Energy companies are new targets of Chinese economic expansion. Chinese oil producers, which are state-controlled, are interested in investing in financially struggling energy companies and projects; at the same time they have been opening up oil production that might not occur otherwise. Last week the China NOOC Ltd. announced its plan of buying one of the largest Canadian oil producers, Nexen Inc., for $15.1 billion.
Since 2009 Chinese companies completed overseas oil-and-gas- deals for more than $50 billion, according to the data. In the $50 billion amount are not included dollars in loan-for-oil programs in countries such as Venezuela, Kazakhstan, Brazil, etc. However the acquisition of the Nexen had to pass a few obstacles in Washington and Ottawa.
The scale of the Chinese investment is enormous. For example if the Nexen’s output was included in the output of foreign production of all Chinese major companies, it would be approximately at the same level as the Norwegian output. It has to be underlined that Norway is the world's No. 15 crude-oil producer.
Currently Nexen is in difficult position. Nexen’s Chief Executive Marvin Romanow resigned In January, when all around the world companies were struck by production-related setbacks. The Nexen’s Long Lake oil-sand project in Canada was sharply affected by those ongoing at the time complications.

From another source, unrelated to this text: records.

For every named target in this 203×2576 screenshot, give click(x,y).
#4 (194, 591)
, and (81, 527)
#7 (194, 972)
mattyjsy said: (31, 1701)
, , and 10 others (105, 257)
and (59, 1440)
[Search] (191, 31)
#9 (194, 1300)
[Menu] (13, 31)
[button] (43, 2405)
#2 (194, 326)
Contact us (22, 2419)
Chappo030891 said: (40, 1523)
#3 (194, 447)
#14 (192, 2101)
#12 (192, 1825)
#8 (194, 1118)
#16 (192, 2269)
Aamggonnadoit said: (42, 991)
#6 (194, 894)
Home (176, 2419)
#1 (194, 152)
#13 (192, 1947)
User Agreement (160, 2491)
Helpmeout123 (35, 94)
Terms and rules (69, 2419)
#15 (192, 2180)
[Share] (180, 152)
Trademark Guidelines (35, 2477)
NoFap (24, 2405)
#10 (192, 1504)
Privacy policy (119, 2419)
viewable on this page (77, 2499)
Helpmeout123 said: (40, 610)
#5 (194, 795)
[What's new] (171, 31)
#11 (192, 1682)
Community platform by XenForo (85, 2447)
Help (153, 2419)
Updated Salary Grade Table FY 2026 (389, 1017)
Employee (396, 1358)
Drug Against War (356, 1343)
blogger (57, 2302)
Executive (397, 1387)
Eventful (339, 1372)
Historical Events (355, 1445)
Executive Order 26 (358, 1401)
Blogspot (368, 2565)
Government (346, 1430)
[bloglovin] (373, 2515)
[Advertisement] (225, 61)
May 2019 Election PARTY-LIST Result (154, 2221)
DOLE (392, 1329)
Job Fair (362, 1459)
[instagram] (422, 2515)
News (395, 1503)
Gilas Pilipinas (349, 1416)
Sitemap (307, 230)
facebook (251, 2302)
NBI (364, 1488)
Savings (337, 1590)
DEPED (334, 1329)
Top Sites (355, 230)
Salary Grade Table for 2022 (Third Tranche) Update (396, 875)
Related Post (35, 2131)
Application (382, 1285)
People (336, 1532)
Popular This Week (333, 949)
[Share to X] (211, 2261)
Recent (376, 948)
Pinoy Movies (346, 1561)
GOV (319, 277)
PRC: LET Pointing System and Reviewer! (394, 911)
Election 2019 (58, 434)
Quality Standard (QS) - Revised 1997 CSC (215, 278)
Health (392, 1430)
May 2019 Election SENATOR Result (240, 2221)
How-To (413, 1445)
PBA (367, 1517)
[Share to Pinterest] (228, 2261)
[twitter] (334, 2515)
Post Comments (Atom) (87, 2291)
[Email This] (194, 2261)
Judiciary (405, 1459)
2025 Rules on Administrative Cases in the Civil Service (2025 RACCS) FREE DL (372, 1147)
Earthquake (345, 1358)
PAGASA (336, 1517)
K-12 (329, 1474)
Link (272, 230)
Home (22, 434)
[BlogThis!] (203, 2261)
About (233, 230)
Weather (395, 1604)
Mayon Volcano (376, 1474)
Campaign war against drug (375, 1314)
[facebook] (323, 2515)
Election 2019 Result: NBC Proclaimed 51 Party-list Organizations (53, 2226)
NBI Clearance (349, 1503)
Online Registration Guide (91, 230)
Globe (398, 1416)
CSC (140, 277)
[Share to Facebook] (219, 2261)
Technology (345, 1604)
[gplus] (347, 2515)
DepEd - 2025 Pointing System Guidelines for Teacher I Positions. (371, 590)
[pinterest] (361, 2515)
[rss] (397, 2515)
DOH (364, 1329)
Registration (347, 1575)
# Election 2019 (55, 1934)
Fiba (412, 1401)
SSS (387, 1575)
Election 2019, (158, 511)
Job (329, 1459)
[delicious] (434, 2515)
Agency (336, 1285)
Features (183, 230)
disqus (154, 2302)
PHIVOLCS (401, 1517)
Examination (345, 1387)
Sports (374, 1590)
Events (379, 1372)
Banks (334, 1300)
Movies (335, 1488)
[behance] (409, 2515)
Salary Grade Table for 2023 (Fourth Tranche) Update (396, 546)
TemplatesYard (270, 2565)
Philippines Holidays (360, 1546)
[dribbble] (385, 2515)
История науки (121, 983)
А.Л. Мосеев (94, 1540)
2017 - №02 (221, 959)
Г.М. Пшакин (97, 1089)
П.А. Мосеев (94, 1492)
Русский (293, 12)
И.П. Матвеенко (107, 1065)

But the potential acquisition of the Nexen is not the only one Chinese investment in North America. China Petrochemical Corp. has recently invested $2.5 billion in five U.S. shale blocks owned by Oklahoma-based Devon Energy Corp. Sinopec, another Chinese company, is the owner of 33 percent stake in the blocks, however it funded about 80 percent of the exploration activity.
Chinese companies, what follows Chinese capital, helped increase the output of existing projects. In 2009 Addax, a Geneva-based company, needed $7.2 billion to be on track again. Sinopec, which invested then, informed that its Addax Petroleum unit, increased crude-oil output to 8.4 million metric tons from 6.8 tons in 2009.
The U.S. opposition to Nexen
There are some voices that the U.S. government should block a bid by China NOOC for the U.S. assets of Nexen unless the merged company agrees to pay royalties on all oil drilled offshore. The U.S. government has a right to examine sensitive foreign investments regarding American assets such as energy. In addition, it has power to not only to block deals but also to require modifications in them, e.g. divestitures. Two leases, issued under the 1995 Deep Water Royalty Relief Act, are held by Nexen.
Ed Markey, the top Democrat on the House of Representatives' Natural Resources Committee, noted:"Giving valuable American resources away to wealthy multi-national corporations is wasteful, but giving valuable American resources away to a foreign government is far worse: it has the potential to directly undermine American economic and national security."
And even though some members of Congress have vowed to block the Nexen deal, the U.S. government will not be able to do it. However the U.S government will have a power to force China NOOC to divest Gulf of Mexico assets in U.S. waters that seem to be a “critical component” of company’s strategy. This action, however, is unlikely.
Chinese impact on the market
In analysts’ opinion Chinese investments in the energy companies have helped to keep energy prices as low as it is possible, even though the energy demand from China and other developing countries is still increasing. In addition, Chinese companies invested in regions where few firm had decided to invest in.
According to data released by the International Energy Agency, the world’s oil-supply will keep pace with demand in 2013 due to new supplies form Brazil's Campos and Santos basins, U.S. shale oil and Canadian oil sands. In all of abovementioned supplies China is involved.
The government of China wants to reduce its independence on the Middle East and because of that it encourages Chinese companies to invest more abroad. Domestic oil and gas production is slowing down and it will take years to develop a new technology for such supplies as shale gas in Western China and deep-water reserves in the South China Sea.